• _Records for finding displayed items_:
____

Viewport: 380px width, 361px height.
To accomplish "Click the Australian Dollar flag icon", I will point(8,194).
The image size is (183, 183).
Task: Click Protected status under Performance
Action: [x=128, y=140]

____

Copy out all of the data above line for line, without changing anything.

• _Answer_:
Viewport: 380px width, 361px height.
To accomplish "Click the Australian Dollar flag icon", I will point(8,194).
The image size is (183, 183).
Task: Click Protected status under Performance
Action: [x=128, y=140]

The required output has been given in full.